For the bimolecular complexes, solutions for the thermal denaturation studies contained a one-to-one ratio of two complementary oligomers. Concentrations for given experiments are listed in the text and figure legends. The buffer used was 100 mM NaCl, 10 mM MgCl2, and 10 mM Na·PIPES (1,4-piperazinebis(ethanesulfonate)). The buffer pH is that of a 2× stock solution at 25 °C containing he buffer and salts. After the solutions were prepared, they were heated to 90 °C and allowed to cool slowly to room temperature prior to the melting experiments.
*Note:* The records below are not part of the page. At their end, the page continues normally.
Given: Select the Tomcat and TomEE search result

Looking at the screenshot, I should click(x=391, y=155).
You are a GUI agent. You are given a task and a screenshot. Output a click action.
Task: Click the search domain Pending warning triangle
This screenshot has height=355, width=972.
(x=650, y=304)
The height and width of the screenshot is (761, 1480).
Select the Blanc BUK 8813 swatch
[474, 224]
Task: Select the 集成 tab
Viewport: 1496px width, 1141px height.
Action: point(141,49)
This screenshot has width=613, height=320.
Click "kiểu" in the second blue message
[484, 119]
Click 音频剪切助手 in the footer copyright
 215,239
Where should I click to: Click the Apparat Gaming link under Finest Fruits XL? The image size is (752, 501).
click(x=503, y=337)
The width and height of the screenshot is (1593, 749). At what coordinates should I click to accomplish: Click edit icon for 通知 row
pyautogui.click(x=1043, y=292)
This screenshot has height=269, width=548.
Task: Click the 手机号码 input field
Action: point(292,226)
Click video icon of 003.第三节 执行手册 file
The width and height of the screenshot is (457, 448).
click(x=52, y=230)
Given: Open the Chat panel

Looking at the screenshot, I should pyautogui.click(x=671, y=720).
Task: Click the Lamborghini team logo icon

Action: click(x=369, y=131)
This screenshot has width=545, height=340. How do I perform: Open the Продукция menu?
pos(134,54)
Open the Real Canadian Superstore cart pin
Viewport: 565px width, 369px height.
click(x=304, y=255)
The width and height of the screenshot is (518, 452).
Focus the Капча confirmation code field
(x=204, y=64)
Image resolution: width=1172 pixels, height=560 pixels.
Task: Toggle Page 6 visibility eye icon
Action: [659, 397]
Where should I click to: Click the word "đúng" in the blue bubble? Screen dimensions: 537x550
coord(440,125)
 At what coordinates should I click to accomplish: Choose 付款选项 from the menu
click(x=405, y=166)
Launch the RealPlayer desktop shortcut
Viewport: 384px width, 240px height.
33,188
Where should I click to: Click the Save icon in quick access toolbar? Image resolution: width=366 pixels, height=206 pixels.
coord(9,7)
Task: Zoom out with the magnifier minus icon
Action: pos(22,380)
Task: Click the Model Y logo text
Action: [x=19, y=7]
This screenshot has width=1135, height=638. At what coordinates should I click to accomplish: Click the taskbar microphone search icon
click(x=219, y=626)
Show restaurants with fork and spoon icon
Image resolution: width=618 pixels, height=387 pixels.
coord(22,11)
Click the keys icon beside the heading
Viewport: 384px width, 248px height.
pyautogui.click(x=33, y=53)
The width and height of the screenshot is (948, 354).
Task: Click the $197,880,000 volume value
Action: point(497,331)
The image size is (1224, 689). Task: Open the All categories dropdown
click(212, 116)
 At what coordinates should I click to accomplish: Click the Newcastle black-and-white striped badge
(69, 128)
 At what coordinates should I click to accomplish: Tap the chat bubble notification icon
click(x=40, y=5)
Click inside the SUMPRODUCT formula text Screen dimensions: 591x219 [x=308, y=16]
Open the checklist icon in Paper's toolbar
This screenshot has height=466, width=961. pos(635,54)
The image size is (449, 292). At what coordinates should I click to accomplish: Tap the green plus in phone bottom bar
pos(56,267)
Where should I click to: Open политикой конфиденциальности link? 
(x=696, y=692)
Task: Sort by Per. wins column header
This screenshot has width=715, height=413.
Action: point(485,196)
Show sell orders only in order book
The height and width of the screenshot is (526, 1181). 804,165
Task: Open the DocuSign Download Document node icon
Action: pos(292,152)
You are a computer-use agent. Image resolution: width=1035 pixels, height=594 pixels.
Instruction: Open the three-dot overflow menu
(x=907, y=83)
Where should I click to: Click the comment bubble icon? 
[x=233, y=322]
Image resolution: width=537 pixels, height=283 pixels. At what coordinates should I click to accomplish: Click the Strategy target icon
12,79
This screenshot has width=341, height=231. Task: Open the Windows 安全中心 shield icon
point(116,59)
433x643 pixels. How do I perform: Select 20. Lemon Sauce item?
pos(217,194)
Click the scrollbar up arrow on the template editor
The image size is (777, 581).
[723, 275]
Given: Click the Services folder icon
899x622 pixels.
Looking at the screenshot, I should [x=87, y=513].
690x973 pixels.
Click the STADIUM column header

The melting studies were carried out in teflon-stoppered 1 cm pathlegnth quartz cells under nitrogen atmosphere on a Varian Cary 1 UV-vis spectophotometer equipped with thermoprogrammer. Absorbance was monitored at 260 nm while temperature was raised at a rate of 0.5 °C/min; a slower heating rate with this apparatus does not affect the results. In all cases the complexes displayed sharp, apparently two-state transitions, with all-or-none melting from bound complex to free oligomers. Melting temperatures (Tm) were determined by computer fit of the first derivative of absorbance with respect to 1/T. Uncertainty in Tm is estimated at ±0.5 °C on the basis of repetitions of experiments. Free energy values were derived by computer fitting the denaturation data with an algorithm employing linear sloping baselines, using a two-state model for melting.21 Uncertainty in individual free energy measurements is estimated at ±5–10%.
We thank the National Institutes of Health and the Office of Naval Research for support. E.T.K. also acknowledges a Dreyfus Foundation Teacher-Scholar Award, an Alfred P. Sloan Foundation Fellowship, and an American Cyanamid Faculty Award.